1. Jennette, J.C .et al. “2012 Revised International Chapel Hill Consensus Conference Nomenclature of Vasculitides.” Arthritis & Rheumatism, vol. 65, no. 1, 2013, pp. 1–11.

2. Yang, Y.H., H.H. Yu, and B.L. Chiang. “The Diagnosis and Classification of Henoch–Schönlein Purpura: An Updated Review.” Autoimmunity Reviews, vol. 13, nos. 4–5, 2014, pp. 355–358.

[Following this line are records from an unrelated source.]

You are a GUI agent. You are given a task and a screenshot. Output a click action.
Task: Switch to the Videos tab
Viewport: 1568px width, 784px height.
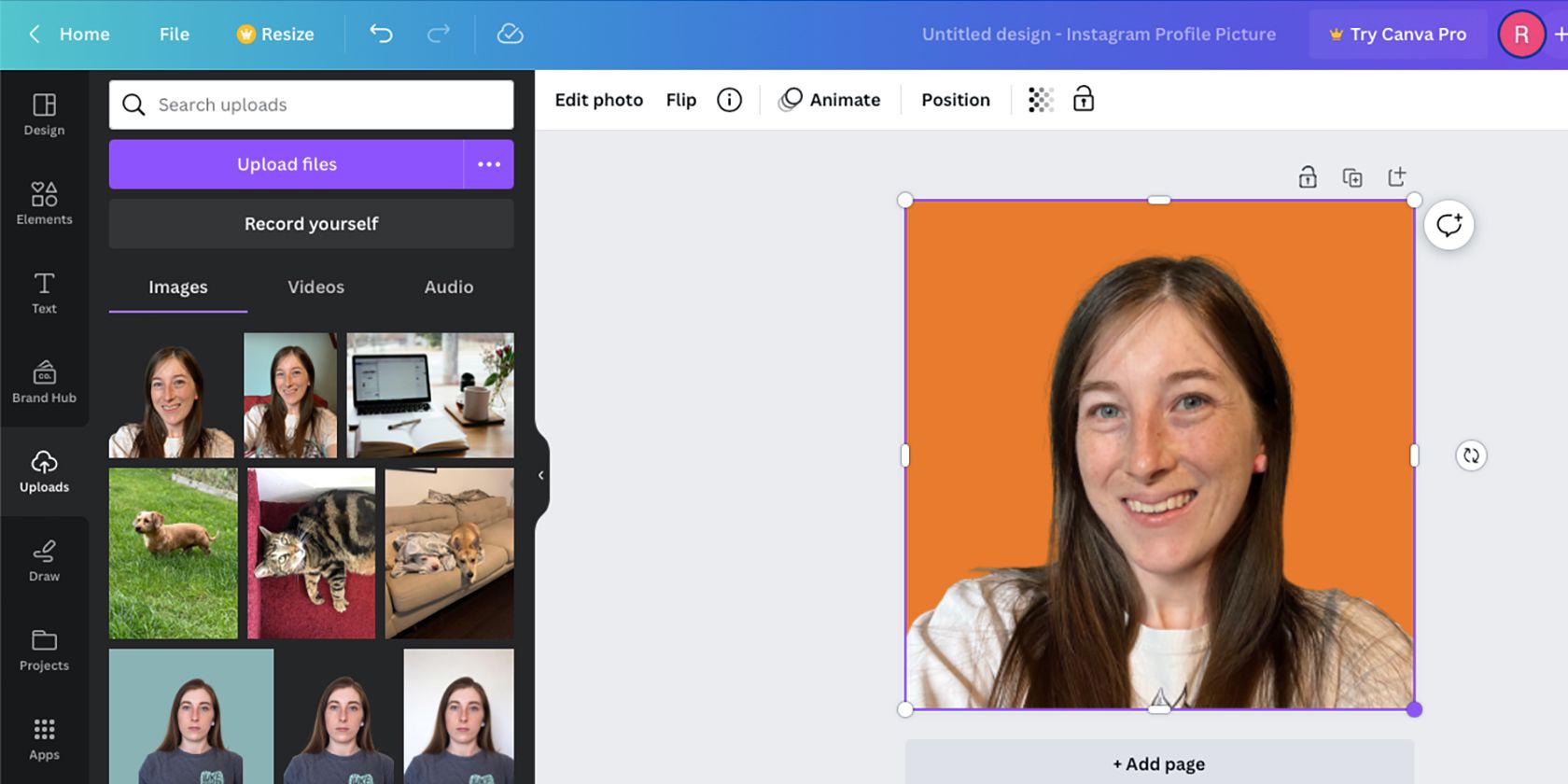click(315, 287)
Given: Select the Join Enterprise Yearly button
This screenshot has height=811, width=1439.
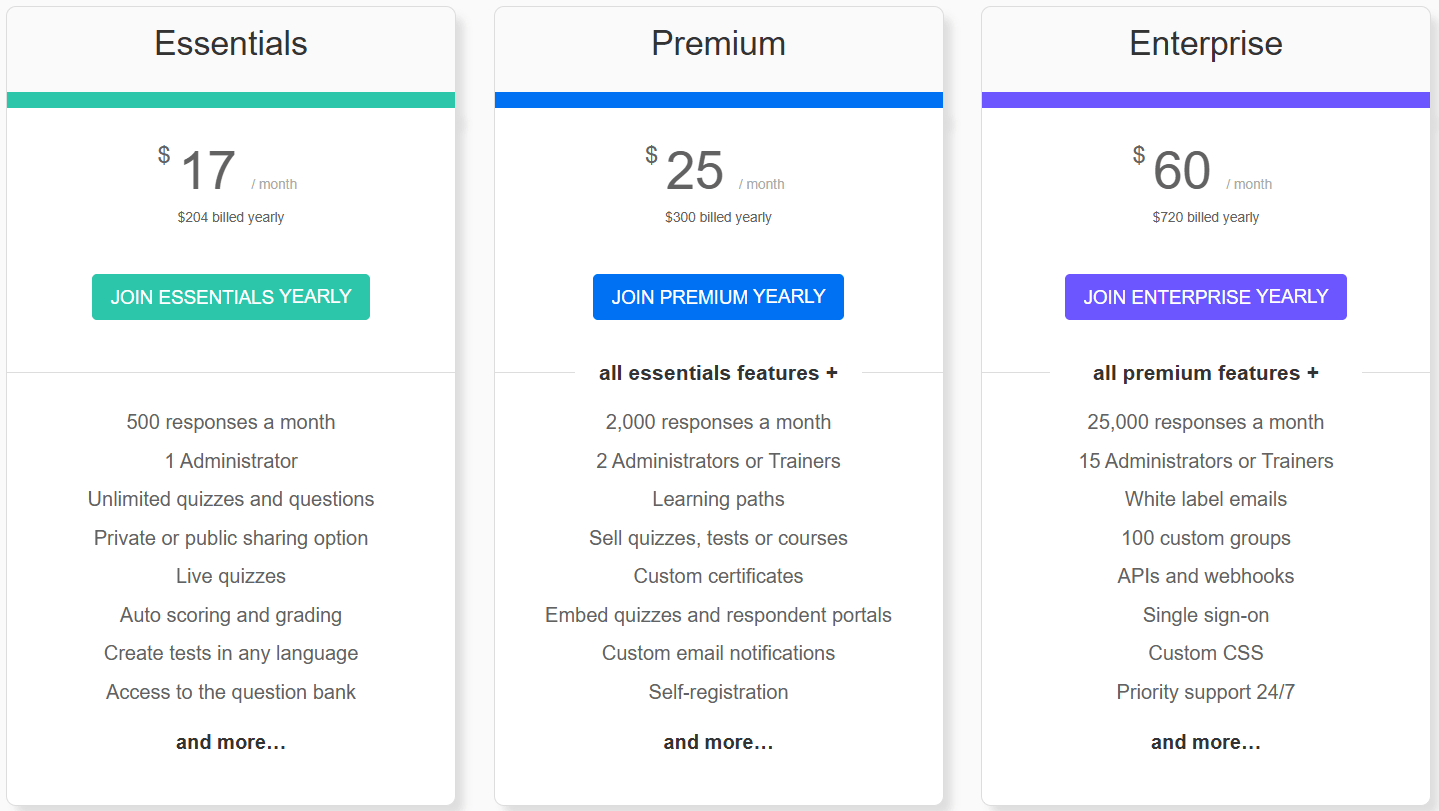Looking at the screenshot, I should (x=1205, y=297).
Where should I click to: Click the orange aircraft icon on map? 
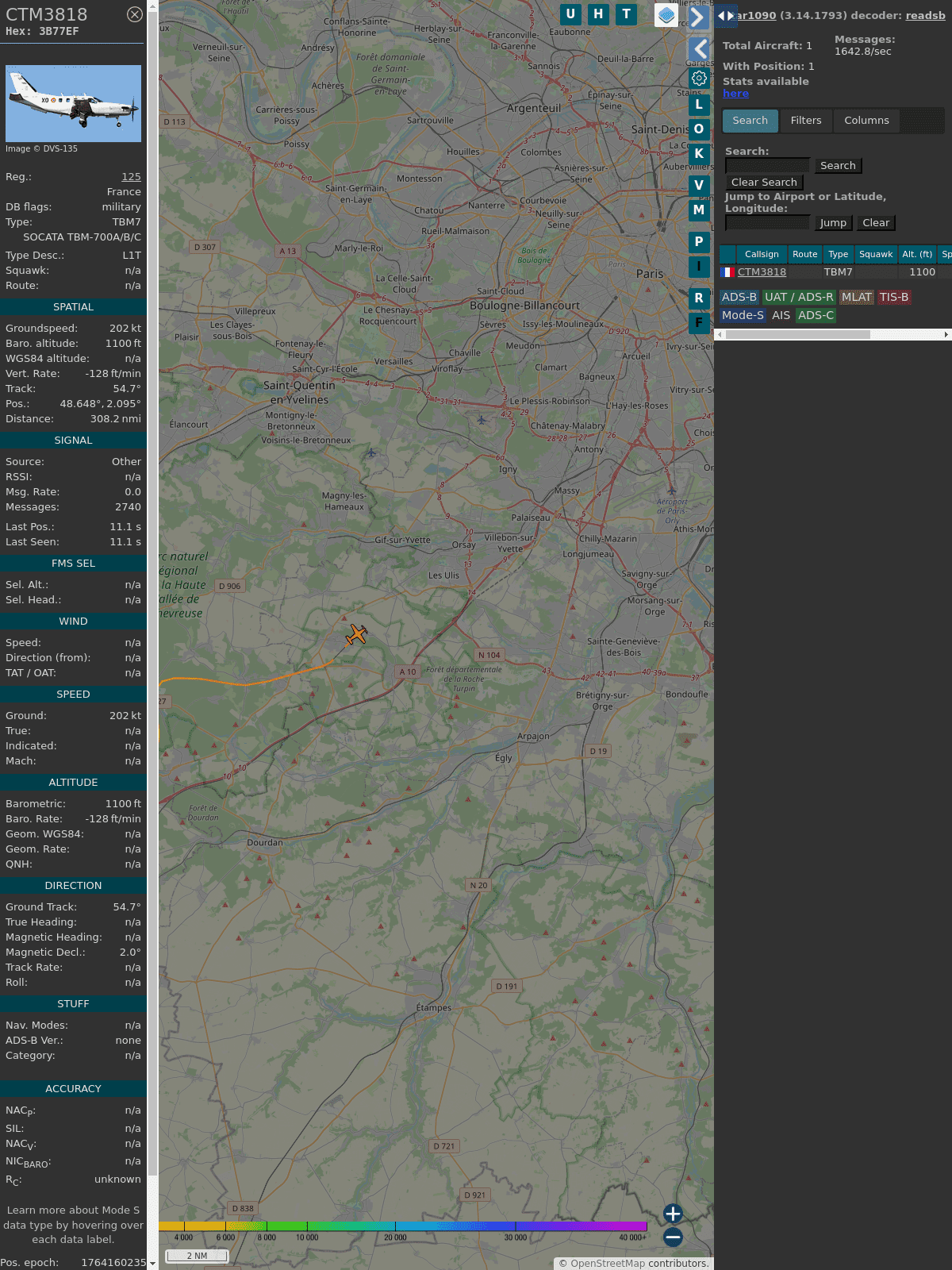click(357, 634)
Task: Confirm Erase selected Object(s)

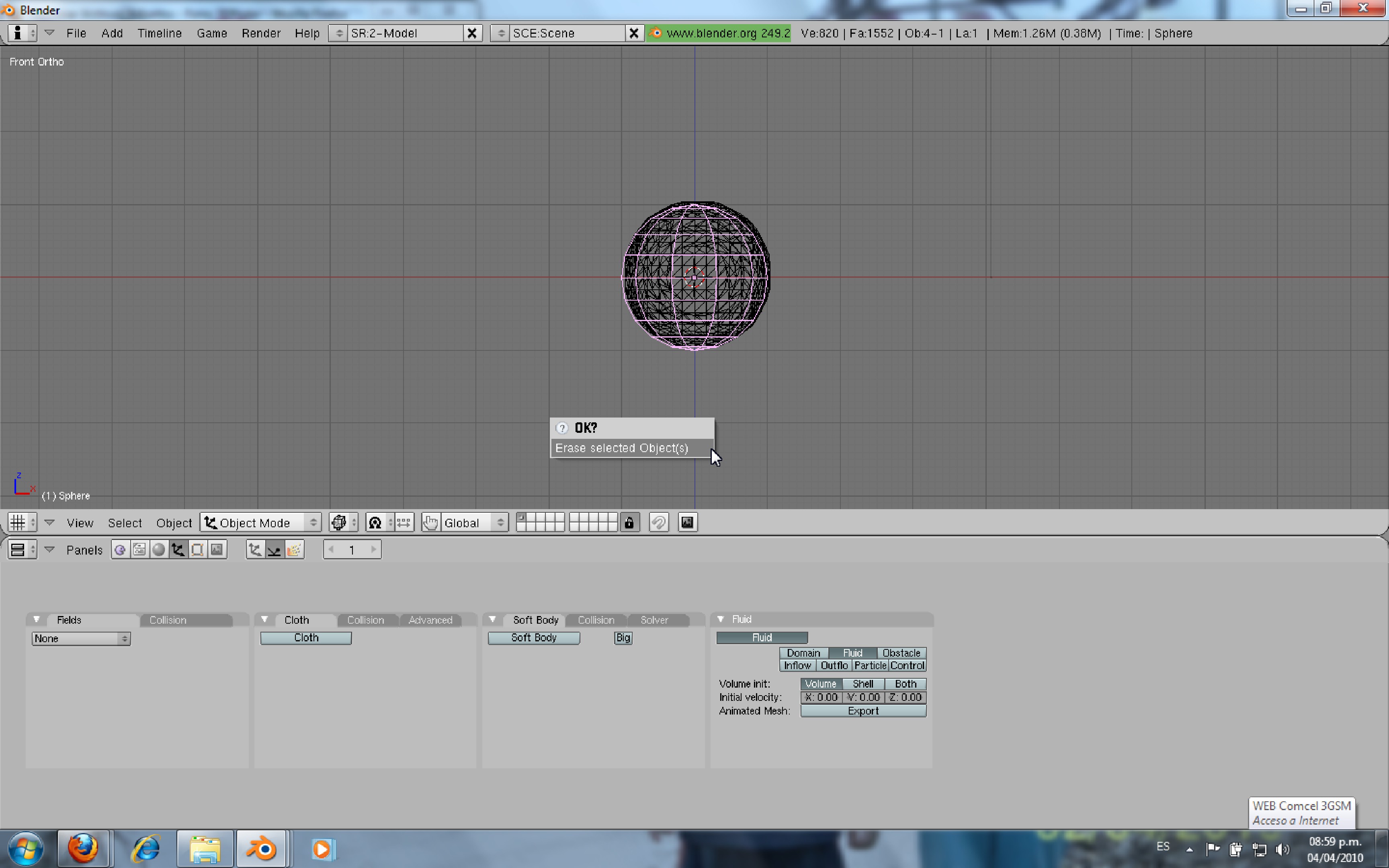Action: 622,448
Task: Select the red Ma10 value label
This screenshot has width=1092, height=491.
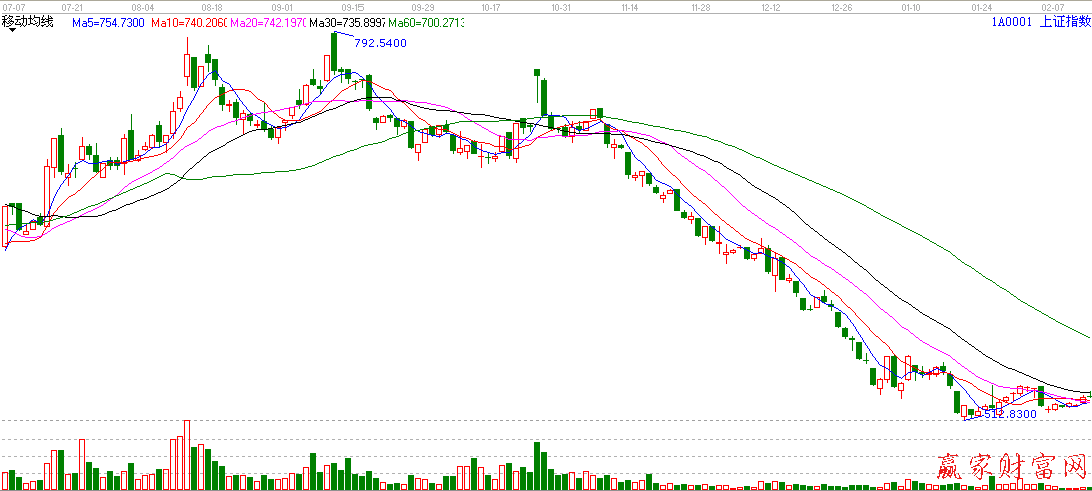Action: click(189, 22)
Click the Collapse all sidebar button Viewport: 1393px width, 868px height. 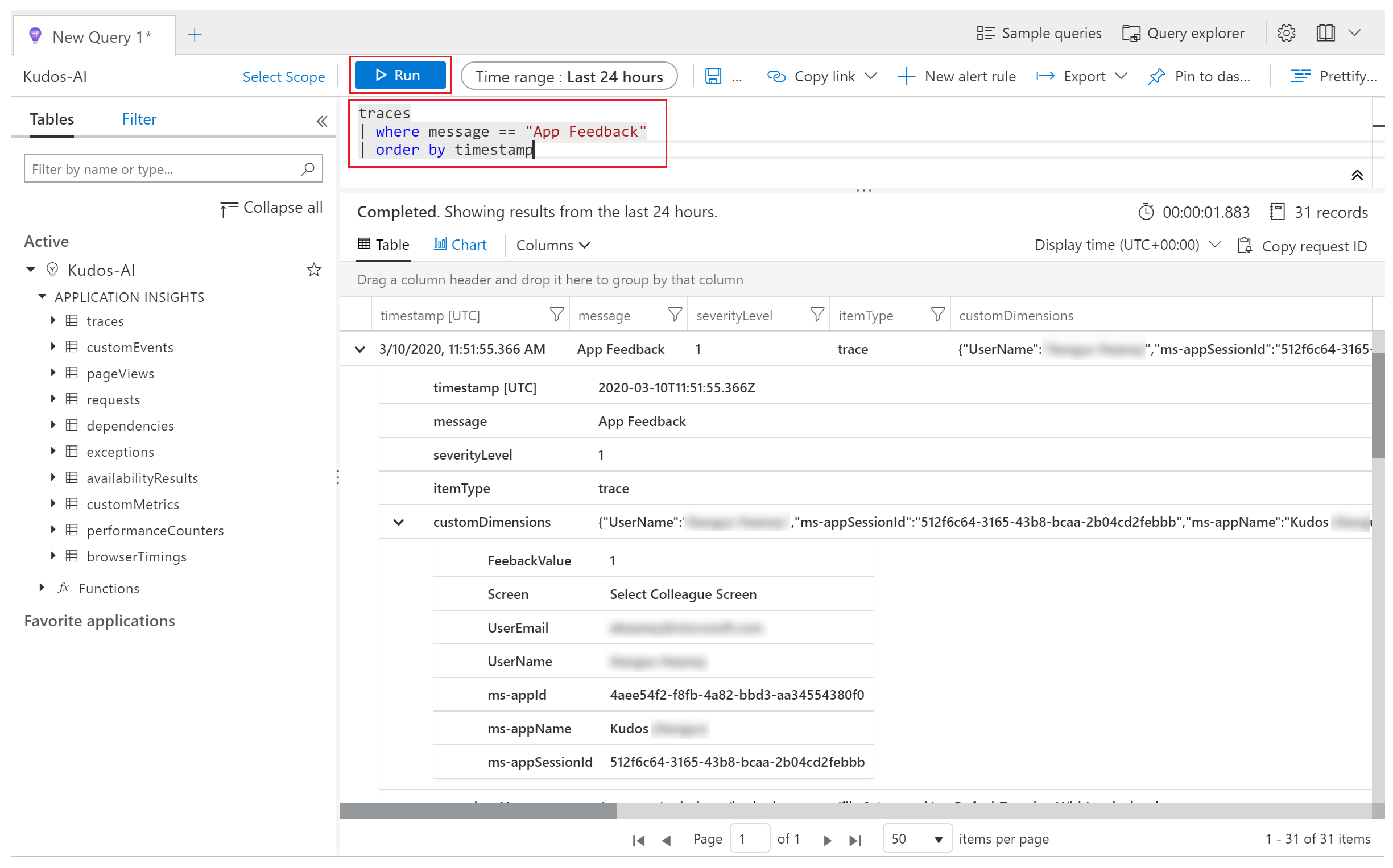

3. Tizard, E.J., and M.J. Hamilton-Ayres. “Henoch–Schönlein Purpura.” Archives of Disease in Childhood: Education and Practice Edition, vol. 93, no. 1, 2008, pp. 1–8.

4. Saulsbury, F.T. “Clinical Update: Henoch–Schönlein Purpura.” The Lancet, vol. 369, no. 9566, 2007, pp. 976–978.

5. Roberts, P.F.et al. “Henoch–Schönlein Purpura: A Review Article.” Southern Medical Journal, vol. 100, no. 8, 2007, pp. 821–824.

6. Calvo-Rio, V.et al. “Henoch–Schönlein Purpura in Northern Spain: Clinical Spectrum of the Disease in 417 Patients from a Single Center.” Medicine, vol. 93, no. 2, 2014, pp. 106–113.

7. Narchi, H. “Risk of Long-Term Renal Impairment and Duration of Follow-Up Recommended for Henoch–Schönlein Purpura with Normal or Minimal Urinary Findings: A Systematic Review.” Archives of Disease in Childhood, vol. 90, no. 9, 2005, pp. 916–920.